• _YOUR GOAL_
Give back only one number: how many lines in the data below contain the word "computer".

(Collected data entries)
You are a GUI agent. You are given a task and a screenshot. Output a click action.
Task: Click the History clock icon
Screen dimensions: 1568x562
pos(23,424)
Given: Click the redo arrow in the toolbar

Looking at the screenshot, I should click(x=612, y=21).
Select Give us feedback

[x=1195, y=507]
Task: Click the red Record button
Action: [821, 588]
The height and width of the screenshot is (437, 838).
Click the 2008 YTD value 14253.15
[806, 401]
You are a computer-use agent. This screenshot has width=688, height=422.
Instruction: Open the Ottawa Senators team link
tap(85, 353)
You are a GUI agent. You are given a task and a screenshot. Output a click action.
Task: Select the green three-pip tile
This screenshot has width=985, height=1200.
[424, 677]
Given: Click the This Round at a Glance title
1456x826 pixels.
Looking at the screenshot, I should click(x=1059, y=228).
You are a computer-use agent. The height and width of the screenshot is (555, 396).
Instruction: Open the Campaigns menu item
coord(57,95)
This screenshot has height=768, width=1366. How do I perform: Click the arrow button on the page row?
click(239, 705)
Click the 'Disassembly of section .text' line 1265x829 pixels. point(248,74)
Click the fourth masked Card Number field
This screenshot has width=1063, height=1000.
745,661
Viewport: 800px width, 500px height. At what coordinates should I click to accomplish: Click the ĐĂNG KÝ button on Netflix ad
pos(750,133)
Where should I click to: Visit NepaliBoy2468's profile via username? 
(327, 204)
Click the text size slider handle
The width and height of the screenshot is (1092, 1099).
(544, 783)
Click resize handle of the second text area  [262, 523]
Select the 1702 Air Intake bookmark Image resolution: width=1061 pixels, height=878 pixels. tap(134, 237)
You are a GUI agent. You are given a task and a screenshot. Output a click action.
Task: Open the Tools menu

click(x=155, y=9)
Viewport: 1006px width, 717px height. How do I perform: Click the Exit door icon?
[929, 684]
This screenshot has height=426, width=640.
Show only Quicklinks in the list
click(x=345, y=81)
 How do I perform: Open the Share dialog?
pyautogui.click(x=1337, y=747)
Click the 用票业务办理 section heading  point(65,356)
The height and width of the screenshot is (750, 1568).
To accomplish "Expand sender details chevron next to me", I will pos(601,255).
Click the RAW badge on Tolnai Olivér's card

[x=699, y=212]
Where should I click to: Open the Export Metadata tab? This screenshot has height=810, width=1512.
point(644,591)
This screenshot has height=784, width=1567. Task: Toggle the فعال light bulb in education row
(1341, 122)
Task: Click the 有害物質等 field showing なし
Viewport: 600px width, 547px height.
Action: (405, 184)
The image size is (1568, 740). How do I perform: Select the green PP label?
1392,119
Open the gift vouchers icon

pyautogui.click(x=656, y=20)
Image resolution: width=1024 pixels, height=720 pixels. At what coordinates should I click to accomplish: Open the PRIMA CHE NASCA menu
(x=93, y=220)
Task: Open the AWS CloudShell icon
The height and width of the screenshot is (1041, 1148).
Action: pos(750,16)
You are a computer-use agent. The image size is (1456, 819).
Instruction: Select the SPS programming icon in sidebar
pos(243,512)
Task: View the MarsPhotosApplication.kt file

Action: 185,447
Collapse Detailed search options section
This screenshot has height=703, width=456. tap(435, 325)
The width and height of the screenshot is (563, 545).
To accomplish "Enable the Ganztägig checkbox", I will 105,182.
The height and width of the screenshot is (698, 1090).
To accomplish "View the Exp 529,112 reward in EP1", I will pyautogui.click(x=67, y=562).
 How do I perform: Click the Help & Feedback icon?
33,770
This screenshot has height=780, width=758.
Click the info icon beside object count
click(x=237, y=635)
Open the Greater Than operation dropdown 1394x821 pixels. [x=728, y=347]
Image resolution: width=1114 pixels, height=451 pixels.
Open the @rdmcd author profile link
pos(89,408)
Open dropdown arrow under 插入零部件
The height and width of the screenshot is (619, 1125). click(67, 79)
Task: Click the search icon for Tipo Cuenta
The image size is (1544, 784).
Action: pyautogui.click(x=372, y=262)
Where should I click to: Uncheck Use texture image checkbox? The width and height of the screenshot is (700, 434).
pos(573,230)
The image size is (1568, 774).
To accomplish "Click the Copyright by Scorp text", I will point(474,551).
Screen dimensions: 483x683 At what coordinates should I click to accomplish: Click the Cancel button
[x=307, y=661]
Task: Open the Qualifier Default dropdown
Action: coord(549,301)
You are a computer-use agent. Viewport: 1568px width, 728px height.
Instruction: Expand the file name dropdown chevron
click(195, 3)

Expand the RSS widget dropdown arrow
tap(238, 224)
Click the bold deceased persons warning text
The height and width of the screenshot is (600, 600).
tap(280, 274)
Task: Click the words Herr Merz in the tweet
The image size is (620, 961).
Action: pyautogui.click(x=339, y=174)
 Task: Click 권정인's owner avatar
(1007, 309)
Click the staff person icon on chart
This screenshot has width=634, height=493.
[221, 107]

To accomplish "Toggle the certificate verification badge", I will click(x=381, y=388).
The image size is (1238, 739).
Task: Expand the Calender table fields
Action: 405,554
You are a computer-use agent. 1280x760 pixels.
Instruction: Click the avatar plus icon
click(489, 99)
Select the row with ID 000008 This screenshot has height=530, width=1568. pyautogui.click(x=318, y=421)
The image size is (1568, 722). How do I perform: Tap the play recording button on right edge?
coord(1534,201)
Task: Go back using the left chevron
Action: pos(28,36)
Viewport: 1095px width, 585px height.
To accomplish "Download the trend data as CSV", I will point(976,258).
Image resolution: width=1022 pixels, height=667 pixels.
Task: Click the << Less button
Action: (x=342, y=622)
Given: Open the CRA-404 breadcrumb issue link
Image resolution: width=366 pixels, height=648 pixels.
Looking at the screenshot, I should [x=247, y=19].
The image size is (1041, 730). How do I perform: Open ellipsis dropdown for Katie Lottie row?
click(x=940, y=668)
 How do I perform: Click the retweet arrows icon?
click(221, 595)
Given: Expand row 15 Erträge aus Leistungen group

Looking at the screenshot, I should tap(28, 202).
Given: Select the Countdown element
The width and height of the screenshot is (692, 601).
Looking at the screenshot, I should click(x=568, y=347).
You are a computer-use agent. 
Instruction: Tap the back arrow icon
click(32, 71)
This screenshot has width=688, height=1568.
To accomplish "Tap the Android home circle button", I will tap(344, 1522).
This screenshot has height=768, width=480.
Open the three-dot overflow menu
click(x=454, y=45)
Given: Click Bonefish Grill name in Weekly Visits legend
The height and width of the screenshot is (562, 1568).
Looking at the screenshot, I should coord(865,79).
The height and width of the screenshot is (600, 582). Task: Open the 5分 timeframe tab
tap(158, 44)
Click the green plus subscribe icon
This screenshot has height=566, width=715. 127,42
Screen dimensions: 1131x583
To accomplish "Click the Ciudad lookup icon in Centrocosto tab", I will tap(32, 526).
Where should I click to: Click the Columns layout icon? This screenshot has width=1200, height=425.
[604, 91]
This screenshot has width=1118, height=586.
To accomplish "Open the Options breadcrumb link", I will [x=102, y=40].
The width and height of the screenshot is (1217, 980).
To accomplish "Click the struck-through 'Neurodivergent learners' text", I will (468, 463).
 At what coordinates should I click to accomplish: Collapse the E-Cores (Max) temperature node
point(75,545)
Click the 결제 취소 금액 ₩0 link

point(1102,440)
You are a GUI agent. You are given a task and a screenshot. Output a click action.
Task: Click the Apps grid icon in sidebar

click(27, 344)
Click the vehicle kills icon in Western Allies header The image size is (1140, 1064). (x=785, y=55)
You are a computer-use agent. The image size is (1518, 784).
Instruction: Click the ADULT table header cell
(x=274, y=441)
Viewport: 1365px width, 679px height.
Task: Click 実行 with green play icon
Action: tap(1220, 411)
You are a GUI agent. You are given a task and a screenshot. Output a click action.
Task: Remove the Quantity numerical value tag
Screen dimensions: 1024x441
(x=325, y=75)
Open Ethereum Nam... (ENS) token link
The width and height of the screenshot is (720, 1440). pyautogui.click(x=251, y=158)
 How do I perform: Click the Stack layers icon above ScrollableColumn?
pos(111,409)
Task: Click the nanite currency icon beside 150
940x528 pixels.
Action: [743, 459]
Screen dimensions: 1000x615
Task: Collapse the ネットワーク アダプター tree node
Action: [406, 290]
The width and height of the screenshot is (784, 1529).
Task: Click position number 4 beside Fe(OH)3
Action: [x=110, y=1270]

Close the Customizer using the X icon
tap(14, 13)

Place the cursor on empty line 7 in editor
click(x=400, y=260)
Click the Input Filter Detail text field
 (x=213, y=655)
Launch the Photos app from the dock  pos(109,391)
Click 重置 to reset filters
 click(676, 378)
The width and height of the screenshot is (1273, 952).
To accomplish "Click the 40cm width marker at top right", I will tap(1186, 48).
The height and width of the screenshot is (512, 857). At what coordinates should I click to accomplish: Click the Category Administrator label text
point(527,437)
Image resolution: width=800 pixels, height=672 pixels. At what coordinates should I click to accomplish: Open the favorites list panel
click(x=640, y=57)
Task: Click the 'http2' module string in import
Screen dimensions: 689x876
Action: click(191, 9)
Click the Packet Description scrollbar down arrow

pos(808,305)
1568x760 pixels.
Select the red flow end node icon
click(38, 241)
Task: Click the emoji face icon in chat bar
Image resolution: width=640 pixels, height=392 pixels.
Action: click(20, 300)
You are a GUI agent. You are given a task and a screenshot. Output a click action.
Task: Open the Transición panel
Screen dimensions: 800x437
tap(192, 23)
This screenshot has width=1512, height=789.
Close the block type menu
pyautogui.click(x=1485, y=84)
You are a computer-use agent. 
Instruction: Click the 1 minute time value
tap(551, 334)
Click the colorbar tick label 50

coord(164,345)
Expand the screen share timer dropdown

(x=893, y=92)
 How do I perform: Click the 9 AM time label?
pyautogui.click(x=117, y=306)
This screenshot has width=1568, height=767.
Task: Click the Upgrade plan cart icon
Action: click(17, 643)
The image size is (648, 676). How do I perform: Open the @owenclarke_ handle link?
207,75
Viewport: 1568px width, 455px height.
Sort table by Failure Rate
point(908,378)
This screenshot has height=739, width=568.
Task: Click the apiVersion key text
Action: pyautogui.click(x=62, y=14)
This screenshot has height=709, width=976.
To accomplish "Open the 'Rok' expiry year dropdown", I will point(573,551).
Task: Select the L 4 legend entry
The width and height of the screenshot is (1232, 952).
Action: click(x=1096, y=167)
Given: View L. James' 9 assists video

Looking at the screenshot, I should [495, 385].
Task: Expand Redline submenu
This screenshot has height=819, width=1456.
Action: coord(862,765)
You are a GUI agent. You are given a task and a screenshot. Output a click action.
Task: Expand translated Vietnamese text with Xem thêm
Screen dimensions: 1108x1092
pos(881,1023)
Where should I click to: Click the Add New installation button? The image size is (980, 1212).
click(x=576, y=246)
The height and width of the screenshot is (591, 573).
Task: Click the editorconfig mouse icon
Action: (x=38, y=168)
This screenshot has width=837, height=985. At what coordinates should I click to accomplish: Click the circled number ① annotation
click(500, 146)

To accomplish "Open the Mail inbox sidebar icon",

• _RESULT FOR THIS TASK_
8